Le programme de Laura Fernández met l'accent sur la nécessité d'étendre et de moderniser les infrastructures nationales. Parmi ses priorités figure la garantie d'un accès à l'eau potable pour les communautés historiquement défavorisées, en particulier les groupes autochtones et les zones rurales. Son programme prévoit également l'élaboration d'un modèle de concession adapté pour l'exploitation du port de Caldera, considéré comme stratégique pour la logistique et le commerce extérieur du pays. En outre, elle propose de construire deux nouveaux aéroports — l’un dans la région sud et l’autre dans la province de Limón, au nord-est —, de moderniser le réseau routier, ainsi que de réhabiliter et d’étendre le réseau ferroviaire pour le transport tant de marchandises que de passagers. Ses priorités incluent également l’élaboration de plans directeurs pour le tourisme, ainsi que le renforcement de la lutte contre le commerce illicite, la contrebande et l’abattage illégal de bétail. Elle entend également moderniser le secteur agricole. Enfin, elle vise à renforcer la Caisse de sécurité sociale, notamment par la construction de nouvelles cliniques EBAIS (« Equipos Básicos de Atención Integral de Salud ») et l'amélioration des systèmes de retraite.

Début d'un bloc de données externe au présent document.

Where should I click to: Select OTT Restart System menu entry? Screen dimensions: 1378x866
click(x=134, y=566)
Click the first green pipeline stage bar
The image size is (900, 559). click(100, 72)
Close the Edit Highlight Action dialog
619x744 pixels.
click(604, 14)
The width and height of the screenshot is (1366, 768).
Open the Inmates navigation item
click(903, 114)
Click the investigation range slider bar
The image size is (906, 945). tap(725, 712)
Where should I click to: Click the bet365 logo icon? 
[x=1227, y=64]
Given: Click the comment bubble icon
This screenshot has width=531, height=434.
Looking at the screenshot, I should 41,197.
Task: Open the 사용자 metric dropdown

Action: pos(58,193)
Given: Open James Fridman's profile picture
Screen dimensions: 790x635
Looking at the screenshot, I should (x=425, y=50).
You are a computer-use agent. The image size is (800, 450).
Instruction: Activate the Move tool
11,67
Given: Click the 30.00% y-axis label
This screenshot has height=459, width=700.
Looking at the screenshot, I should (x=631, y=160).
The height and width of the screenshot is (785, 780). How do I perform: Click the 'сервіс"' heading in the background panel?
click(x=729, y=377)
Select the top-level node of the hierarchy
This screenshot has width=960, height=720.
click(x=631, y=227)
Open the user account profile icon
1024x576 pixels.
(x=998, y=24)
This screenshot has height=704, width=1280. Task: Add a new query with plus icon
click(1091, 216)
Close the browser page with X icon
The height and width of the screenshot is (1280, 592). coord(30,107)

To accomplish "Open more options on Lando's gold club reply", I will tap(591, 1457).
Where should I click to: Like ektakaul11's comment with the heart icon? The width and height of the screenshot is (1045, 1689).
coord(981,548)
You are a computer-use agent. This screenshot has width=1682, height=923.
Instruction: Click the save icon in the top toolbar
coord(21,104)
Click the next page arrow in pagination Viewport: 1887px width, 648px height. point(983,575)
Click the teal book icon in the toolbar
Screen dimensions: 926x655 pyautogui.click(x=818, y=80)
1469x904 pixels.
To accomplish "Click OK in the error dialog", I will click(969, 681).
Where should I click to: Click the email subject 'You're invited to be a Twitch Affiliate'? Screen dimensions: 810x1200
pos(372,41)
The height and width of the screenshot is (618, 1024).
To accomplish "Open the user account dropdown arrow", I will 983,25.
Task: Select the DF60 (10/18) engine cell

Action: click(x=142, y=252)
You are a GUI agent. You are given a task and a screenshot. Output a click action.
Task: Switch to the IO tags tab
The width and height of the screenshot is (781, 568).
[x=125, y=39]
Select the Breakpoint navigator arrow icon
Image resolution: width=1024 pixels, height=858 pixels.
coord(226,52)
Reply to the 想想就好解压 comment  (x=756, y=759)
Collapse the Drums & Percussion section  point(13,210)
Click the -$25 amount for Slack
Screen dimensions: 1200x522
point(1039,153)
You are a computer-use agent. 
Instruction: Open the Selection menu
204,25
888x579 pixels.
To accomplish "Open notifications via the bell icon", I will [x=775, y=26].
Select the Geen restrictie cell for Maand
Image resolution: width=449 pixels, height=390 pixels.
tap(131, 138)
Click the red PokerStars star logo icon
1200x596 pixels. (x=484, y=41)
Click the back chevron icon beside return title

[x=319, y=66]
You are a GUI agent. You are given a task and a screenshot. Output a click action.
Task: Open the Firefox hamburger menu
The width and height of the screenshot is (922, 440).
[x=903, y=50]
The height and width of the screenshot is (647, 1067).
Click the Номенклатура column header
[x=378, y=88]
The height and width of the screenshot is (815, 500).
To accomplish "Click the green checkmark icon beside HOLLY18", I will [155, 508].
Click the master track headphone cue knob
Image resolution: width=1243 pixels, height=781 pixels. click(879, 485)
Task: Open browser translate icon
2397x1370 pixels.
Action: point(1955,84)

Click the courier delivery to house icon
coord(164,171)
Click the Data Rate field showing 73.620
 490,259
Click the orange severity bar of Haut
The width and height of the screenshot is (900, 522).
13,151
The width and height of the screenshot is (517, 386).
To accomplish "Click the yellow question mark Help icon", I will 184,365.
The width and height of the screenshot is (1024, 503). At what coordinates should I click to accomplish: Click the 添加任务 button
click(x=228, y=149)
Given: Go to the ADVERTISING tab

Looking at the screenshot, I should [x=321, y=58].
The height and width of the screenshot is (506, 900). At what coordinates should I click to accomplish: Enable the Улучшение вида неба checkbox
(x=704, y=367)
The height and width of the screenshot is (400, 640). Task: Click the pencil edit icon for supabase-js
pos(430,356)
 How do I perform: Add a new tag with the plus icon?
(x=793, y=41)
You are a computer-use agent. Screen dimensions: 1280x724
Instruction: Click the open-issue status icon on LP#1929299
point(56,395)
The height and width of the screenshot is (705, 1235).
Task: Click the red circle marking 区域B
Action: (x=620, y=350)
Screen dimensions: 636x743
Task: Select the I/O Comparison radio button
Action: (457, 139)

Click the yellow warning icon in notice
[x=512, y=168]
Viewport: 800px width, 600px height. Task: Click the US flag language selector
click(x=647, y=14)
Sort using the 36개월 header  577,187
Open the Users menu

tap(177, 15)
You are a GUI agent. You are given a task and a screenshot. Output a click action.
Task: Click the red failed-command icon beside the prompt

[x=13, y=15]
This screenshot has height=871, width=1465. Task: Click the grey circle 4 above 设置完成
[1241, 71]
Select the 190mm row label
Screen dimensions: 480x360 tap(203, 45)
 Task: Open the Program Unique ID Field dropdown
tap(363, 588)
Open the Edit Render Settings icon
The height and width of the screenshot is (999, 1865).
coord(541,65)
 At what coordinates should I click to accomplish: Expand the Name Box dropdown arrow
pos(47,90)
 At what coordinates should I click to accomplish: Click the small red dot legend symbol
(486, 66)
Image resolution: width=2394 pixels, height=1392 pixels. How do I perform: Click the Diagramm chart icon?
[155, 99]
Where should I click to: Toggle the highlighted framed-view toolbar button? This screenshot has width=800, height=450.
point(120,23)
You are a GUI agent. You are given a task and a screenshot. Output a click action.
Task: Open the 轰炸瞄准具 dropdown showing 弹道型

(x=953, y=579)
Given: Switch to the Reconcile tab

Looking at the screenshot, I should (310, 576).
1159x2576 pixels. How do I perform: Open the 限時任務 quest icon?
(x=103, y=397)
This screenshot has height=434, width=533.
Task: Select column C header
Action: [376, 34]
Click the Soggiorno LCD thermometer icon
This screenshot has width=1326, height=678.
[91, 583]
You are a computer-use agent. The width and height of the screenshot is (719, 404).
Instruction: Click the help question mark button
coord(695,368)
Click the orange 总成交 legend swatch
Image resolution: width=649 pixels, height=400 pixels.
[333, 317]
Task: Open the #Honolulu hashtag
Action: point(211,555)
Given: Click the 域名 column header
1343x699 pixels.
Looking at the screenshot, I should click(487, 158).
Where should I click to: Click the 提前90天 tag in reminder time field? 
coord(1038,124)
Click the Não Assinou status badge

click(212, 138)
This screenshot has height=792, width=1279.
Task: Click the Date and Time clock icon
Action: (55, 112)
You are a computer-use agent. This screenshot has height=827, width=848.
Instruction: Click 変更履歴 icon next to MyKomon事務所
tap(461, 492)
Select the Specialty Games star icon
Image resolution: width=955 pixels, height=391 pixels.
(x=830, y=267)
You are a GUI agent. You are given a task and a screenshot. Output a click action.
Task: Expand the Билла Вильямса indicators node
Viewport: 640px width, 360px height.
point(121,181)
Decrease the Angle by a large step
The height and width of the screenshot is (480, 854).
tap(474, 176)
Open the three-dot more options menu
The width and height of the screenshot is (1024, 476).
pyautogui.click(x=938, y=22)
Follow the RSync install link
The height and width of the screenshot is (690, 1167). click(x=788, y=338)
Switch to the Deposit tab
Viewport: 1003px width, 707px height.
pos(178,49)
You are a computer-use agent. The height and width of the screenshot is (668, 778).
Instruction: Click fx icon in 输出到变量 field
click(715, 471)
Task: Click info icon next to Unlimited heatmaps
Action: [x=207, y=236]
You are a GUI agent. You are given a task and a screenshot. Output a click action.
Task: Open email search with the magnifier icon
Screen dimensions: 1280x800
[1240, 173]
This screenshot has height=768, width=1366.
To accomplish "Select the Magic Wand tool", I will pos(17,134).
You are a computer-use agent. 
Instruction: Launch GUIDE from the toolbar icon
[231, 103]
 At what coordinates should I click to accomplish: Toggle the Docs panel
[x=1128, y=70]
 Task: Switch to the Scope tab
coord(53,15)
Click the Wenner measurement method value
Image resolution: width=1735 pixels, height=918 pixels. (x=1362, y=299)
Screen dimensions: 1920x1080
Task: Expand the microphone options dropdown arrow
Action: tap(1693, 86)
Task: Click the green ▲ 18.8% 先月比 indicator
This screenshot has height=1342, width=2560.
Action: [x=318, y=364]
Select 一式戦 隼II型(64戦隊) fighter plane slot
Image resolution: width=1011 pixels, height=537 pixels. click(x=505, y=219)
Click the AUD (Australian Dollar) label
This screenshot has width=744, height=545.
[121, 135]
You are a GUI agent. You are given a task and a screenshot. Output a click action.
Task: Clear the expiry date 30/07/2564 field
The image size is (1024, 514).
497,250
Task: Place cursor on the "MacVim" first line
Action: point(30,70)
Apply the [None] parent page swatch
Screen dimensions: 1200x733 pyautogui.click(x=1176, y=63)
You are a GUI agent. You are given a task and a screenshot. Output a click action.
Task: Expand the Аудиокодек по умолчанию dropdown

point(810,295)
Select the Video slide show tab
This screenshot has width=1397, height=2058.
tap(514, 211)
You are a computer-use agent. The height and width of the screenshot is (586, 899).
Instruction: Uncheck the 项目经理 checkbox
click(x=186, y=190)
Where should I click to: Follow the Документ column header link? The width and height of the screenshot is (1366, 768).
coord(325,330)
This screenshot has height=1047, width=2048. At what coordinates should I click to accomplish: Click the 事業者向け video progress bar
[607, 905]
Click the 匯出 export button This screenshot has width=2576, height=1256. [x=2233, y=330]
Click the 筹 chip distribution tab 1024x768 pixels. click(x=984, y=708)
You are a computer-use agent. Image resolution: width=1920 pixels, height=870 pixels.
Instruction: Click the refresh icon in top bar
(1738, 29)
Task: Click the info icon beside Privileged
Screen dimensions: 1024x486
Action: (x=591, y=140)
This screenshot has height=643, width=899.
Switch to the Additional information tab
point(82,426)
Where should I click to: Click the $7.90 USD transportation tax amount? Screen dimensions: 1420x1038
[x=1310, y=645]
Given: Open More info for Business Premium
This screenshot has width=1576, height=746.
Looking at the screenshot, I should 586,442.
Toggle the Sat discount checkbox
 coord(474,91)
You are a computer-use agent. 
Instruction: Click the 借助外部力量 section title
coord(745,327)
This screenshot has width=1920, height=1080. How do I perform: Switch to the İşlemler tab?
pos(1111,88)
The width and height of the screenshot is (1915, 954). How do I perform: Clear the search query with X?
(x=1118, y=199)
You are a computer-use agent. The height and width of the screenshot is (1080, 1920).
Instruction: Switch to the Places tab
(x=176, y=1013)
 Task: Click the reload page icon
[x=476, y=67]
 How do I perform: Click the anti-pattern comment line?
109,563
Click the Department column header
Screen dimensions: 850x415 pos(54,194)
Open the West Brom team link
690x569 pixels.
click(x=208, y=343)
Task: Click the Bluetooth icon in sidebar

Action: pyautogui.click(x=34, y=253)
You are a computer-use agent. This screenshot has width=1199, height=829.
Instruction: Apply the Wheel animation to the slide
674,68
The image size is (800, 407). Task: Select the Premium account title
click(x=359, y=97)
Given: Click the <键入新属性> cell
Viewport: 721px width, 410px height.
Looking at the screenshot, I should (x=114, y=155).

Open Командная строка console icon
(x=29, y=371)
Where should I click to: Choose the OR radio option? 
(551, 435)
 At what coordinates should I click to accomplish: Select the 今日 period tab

Le Costa Rica, historiquement reconnu comme l’un des pays les plus sûrs d’Amérique latine, est confronté depuis quelques années à des défis sans précédent en matière de sécurité publique. La flambée des homicides et le renforcement des réseaux du crime organisé liés au trafic international de drogue ont profondément modifié le paysage national. La situation géographique stratégique du pays et ses infrastructures portuaires en ont fait une importante voie de transit pour le trafic de drogue, ce qui a accru la présence de groupes transnationaux se disputant des territoires et recourant à des mécanismes sophistiqués de blanchiment d’argent, mettant ainsi les institutions de l’État sous pression. Cette détérioration se produit dans un pays traditionnellement caractérisé par une stabilité institutionnelle et l'absence de forces armées depuis 1949, ce qui renforce la perception sociale selon laquelle le profil des risques et de la violence a profondément changé. Dans ce contexte, l'objectif politique principal de la présidente Laura Fernández est axé sur la sécurité publique. Elle propose d'achever la construction d'un méga-établissement pénitentiaire de haute sécurité, inspiré des modèles mis en place par Nayib Bukele au Salvador. Elle prône la modernisation des forces de police. La réforme judiciaire constitue un autre axe important. Parmi les mesures envisagées figurent la limitation de la durée des mandats des juges et l'amélioration des mécanismes de nomination et d'évaluation. La coopération internationale joue également un rôle stratégique dans son programme. Consciente de la nature transnationale du trafic de drogue et du blanchiment d'argent, Fernández propose une coordination plus étroite avec les agences étrangères — en particulier celles des États-Unis — par le biais du partage de renseignements, d'opérations conjointes et de partenariats structurés.